Ativista da causa negra afirma que não há dúvida sobre racismo em “Sexo e as Nega”

Declaração foi feita pelo presidente do Centro de Cidadania Negra do Estado de Goiás (Ceneg-GO), Aluíso Black. Minissérie vai ao ar na noite desta terça-feira (16/9)

 A minissérie já foi alvo de três denúncias de racismo antes da estréia Foto: Divulgação

A minissérie já foi alvo de três denúncias de racismo antes da estréia Foto: Divulgação

A polêmica em torno da nova minissérie da globo, que vai ao ar nesta terça-feira (16) “Sexo e as Nega” continua a ser debatida nas redes sociais. Recentemente o autor da série, Miguel Falabella, afirmou que o programa televisivo são com “mulheres que gostam de transar, de se arrumar, querem arrumar homem. Vivem os mesmos problemas de mulheres de qualquer lugar. A estrutura é a mesma do ‘Sex And The City’, mas é uma paródia comovente.”

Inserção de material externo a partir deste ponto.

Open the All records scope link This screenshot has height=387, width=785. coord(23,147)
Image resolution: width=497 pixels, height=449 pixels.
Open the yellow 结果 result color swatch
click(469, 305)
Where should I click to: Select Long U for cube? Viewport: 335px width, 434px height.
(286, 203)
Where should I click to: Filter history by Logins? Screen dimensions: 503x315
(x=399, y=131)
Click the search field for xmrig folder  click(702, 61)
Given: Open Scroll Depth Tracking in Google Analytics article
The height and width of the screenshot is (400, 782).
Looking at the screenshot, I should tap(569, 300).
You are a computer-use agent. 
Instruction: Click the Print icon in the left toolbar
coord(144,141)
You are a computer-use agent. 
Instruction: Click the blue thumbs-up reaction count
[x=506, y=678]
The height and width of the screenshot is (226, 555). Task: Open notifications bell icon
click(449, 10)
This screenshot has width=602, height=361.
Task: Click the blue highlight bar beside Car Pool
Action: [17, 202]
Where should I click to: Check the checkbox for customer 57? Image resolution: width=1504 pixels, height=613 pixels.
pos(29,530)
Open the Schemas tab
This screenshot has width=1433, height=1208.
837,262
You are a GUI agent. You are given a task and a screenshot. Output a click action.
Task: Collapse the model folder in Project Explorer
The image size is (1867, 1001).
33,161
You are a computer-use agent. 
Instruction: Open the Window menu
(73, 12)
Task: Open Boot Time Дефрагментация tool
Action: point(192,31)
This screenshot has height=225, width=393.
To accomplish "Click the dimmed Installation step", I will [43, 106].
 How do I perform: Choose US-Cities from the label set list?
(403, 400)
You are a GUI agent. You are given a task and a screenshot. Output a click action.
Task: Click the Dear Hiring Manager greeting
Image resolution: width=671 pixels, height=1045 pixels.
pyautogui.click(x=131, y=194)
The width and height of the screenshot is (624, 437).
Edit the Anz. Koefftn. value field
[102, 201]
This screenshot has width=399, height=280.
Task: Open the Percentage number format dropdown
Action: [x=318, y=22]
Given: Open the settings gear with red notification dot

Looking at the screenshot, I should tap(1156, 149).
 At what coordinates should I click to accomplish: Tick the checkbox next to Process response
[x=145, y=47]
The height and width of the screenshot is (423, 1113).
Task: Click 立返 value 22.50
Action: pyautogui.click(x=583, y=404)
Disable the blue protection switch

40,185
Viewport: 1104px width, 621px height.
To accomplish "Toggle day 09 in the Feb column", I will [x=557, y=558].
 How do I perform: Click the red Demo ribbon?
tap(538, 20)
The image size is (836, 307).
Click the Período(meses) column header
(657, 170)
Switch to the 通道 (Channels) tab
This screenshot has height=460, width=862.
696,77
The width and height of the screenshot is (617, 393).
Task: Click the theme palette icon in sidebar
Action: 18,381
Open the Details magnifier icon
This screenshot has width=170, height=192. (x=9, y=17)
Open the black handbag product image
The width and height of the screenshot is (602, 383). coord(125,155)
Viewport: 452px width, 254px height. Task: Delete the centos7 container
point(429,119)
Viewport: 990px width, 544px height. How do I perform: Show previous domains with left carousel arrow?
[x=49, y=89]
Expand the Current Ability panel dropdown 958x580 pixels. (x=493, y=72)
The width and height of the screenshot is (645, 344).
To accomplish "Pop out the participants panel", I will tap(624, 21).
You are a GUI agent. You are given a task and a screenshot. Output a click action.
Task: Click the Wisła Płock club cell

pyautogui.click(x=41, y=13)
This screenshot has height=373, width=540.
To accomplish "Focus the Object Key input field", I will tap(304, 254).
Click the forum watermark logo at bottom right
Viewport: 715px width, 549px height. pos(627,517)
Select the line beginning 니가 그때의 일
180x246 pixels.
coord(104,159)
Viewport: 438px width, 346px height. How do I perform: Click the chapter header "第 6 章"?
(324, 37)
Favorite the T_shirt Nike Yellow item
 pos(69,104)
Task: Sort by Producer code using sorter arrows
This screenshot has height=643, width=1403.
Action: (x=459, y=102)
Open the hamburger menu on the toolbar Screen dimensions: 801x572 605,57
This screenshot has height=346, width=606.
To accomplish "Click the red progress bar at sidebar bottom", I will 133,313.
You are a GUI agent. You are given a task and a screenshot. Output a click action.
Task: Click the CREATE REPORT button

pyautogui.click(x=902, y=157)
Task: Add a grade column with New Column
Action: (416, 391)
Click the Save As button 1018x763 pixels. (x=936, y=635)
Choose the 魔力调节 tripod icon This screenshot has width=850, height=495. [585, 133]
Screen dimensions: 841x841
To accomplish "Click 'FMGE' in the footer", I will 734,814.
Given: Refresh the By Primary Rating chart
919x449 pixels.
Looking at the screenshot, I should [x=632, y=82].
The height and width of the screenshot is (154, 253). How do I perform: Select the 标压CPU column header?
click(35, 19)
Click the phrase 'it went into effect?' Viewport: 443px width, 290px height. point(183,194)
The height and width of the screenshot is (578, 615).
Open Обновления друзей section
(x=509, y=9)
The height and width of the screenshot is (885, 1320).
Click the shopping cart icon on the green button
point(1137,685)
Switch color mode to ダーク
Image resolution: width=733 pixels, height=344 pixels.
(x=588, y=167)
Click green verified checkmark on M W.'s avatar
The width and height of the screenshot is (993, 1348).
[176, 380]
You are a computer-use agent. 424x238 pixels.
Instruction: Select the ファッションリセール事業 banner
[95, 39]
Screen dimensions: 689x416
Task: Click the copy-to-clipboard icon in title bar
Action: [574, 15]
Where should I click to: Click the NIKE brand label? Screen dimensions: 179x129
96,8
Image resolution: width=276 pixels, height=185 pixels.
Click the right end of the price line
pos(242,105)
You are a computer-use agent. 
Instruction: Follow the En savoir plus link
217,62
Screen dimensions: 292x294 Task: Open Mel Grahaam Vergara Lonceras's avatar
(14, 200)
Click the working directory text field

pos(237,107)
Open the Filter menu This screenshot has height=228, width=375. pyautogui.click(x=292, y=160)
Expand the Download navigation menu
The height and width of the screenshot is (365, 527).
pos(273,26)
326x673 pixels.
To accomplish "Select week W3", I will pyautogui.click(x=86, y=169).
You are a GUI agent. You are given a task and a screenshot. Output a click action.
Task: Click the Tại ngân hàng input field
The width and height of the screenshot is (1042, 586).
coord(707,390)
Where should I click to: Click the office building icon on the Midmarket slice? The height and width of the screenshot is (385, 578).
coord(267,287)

Em entrevista ao Jornal Opção Online, o presidente do Centro de Cidadania Negra do Estado de Goiás (Ceneg-GO), Aluísio Black comentou sobre a polêmica. “Não tenha dúvida que esta minissérie é a prova clara do estimulo ao racismo”, disse. Ele ainda diz que a mulher negra brasileira sempre foi tratada de forma perjorativa, em especial pela Rede Globo.

Até o momento, o programa já recebeu três denúncias de racismo registrados na ouvidoria da Secretaria Especial da Promoção da Igualdade Racial. Miguel Falabella se defendeu recentemente afirmando que “é necessário ter esse seriado porque a população negra do Brasil pode até ser protagonista, mas é sempre bandido, o pobre, o desgraçado.”

Já Aluíso aponta que o racismo não é novidade nas produções televisivas brasileiras. “Minisséries, novelas e muitos outros programas sempre colocam as personagens negras em condições artísticas desiguais, ou seja, apenas como presidiários, cozinheiras, criminosas e outras”, afirma.